Relaying of the LTE path is contingent on the support of
backhauling of LTE traffic. Both NSA and SA shall be studied for
the backhaul link. Backhaul traffic over the LTE radio interface is
excluded from the study. For NSA access- and backhaul links, the
study shall consider EN-DC with priority. However, other NSA
options shall not be precluded from the study.
[0119] Architecture requirements for IAB are described below.
[0120] (1) Multi-Hop Backhauling
[0121] Multi-hop backhauling provides more range extension than
single hop. This is especially beneficial for above-6 GHz
frequencies due to their limited range. Multi-hop backhauling
further enables backhauling around obstacles, e.g. buildings in
urban environment for in-clutter deployments.
[0122] The maximum number of hops in a deployment is expected to
depend on many factors such as frequency, cell density, propagation
environment, and traffic load. These factors are further expected
to change over time. From the architecture perspective, flexibility
in hop count is therefore desirable.
[0123] With increasing number of hops, scalability issues may arise
and limit performance or increase signaling load to unacceptable
levels. Capturing scalability to hop count as a key performance
indicator (KPI) is therefore an important aspect of the study.
[0124] Accordingly, IAB design shall support multiple backhaul
hops. The architecture should not impose limits on the number of
backhaul hops. The study should consider scalability to hop-count
an important KPI. Single hop should be considered a special case of
multiple backhaul hops.
[0125] (2) Topology Adaptation
[0126] Wireless backhaul links are vulnerable to blockage, e.g.,
due to moving objects such as vehicles, due to seasonal changes
(foliage), or due to infrastructure changes (new buildings). Such
vulnerability also applies to physically stationary IAB-nodes.

** Written problem A **
Decide whether each statement agrees with the backhauling passage, answering yes or no and quoting the words of the passage that settle it: (i) Backhaul traffic over the LTE radio interface is part of the study. (ii) Single hop is treated as a special case of multiple backhaul hops. (iii) Physically stationary IAB-nodes are also vulnerable to blockage.
** Written problem B **
Carry on the backhauling passage from its last sentence.
The records below are separate material, unrelated to the backhauling passage.

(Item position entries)
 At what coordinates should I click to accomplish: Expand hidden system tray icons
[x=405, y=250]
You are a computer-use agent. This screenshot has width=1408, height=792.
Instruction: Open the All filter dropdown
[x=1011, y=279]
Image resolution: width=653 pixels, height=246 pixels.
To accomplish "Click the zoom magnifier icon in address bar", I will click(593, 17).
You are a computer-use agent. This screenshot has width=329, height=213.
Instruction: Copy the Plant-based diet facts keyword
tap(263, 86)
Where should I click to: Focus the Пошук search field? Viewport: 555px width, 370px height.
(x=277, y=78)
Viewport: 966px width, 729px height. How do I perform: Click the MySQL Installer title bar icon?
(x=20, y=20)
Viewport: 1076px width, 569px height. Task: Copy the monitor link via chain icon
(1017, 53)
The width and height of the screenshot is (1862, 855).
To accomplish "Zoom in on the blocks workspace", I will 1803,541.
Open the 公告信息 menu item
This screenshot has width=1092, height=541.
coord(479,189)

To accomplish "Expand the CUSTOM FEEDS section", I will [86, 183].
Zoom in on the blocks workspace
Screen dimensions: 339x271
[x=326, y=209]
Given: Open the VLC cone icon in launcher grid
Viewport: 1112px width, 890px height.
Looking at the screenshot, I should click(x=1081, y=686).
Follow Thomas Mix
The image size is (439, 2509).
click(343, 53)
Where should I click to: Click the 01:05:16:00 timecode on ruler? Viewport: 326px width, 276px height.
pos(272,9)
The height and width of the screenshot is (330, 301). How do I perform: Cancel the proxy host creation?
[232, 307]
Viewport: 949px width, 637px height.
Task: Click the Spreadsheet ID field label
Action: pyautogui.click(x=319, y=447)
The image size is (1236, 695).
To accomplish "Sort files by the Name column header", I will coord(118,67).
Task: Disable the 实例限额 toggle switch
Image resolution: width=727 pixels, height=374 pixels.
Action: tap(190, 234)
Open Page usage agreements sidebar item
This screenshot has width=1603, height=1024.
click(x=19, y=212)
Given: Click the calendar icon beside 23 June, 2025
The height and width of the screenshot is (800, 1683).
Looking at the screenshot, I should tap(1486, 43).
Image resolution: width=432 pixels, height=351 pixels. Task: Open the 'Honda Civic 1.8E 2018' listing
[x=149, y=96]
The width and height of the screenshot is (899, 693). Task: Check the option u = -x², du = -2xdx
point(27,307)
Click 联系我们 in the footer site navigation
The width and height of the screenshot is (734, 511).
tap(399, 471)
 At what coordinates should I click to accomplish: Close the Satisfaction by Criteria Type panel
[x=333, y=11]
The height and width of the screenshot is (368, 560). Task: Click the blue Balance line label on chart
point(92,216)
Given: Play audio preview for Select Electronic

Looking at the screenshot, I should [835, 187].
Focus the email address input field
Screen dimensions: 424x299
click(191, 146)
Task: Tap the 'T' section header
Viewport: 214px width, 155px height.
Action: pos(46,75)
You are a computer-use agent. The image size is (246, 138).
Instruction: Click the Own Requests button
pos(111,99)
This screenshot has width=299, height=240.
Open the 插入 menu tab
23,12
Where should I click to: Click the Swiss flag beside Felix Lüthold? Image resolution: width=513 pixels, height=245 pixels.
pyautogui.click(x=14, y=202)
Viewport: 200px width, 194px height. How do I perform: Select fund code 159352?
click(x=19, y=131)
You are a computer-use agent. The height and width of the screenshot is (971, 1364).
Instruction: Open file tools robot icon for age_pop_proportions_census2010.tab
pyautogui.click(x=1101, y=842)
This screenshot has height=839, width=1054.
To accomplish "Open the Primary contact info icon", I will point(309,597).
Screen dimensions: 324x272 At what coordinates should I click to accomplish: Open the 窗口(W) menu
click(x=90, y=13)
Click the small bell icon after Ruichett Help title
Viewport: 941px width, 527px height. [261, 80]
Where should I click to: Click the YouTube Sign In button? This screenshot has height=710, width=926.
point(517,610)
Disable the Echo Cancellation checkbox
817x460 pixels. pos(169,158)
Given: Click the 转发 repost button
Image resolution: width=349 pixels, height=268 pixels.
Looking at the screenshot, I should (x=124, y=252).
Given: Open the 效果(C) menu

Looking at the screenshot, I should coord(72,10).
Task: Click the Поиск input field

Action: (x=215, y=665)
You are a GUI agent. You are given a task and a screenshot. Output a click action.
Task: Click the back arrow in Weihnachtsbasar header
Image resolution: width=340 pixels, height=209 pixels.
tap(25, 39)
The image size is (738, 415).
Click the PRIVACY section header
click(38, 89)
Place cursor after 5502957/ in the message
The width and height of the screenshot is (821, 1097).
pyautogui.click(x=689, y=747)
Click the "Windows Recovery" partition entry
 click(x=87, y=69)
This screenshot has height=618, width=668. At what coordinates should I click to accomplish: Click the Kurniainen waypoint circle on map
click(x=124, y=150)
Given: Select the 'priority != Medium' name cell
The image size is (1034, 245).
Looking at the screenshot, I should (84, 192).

** Exercise result A **
(i) No: "Backhaul traffic over the LTE radio interface is excluded from the study."
(ii) Yes: "Single hop should be considered a special case of multiple backhaul hops."
(iii) Yes: "Such vulnerability also applies to physically stationary IAB-nodes."

** Exercise result B **
Also, traffic variations can create uneven load distribution on
wireless backhaul links leading to local link or node
congestion.
[0127] Topology adaptation refers to procedures that autonomously
reconfigure the backhaul network under circumstances such as
blockage or local congestion without discontinuing services for
UEs.
[0128] Accordingly, topology adaptation for physically fixed relays
shall be supported to enable robust operation, e.g., mitigate
blockage and load variation on backhaul links.
[0129] (3) L2- and L3-Relay Architectures
[0130] There has been extensive work in 3GPP on Layer 2 (L2) and
Layer 3 (L3) relay architectures. Leveraging this work may reduce
the standardization effort for IAB. The study can further establish
an understanding of the tradeoff between L2- and L3-relaying in the
context of IAB.
[0131] (4) Core-Network Impact
[0132] IAB-related features such as IAB-node integration and
topology adaptation may impact core-network specifications. It is
desirable to minimize the impact to core-network specifications
related to IAB.
[0133] Also, dependent on design, IAB features may create
additional core-network signaling load. The amount of signaling
load may vary among the various designs discussed in the study.
Core-network signaling load is therefore considered an important
KPI for the comparison of IAB designs.
[0134] Accordingly, the IAB design shall strive to minimize the
impact to core network specifications. The study should consider
the impact to the core network signaling load as an important
KPI.
[0135] (5) Reuse of Rel-15 NR
[0136] Leveraging existing Rel-15 NR specifications can greatly
reduce the standardization effort for the backhaul link.
[0137] The backhaul link may have additional requirements, which
are not addressed in Rel-15 NR. For instance, both link end points
of the backhaul link are expected to have similar capabilities. It
may therefore be desirable to consider enhancements to Rel-15 NR
specifications for the backhaul link.
[0138] Accordingly, the study should strive to maximize the reuse
of Rel-15 NR specifications for the design of the backhaul link.
Enhancement can also be considered.
[0139] FIG. 8 shows an example of RLF between IAB nodes to which
the technical features of the present invention can be applied.
[0140] Since IAB node is connected with other IAB nodes and/or
donor IAB node based on wireless backhaul link, radio link failure
(RLF) on the wireless backhaul link may occur. In legacy LTE, RLF
is detected by the UE itself based on the monitoring of the access
link. For example, upon a physical layer problem occurs
consecutively for a certain period of time or upon problem
indication from lower layer on maximum number of (re)transmissions.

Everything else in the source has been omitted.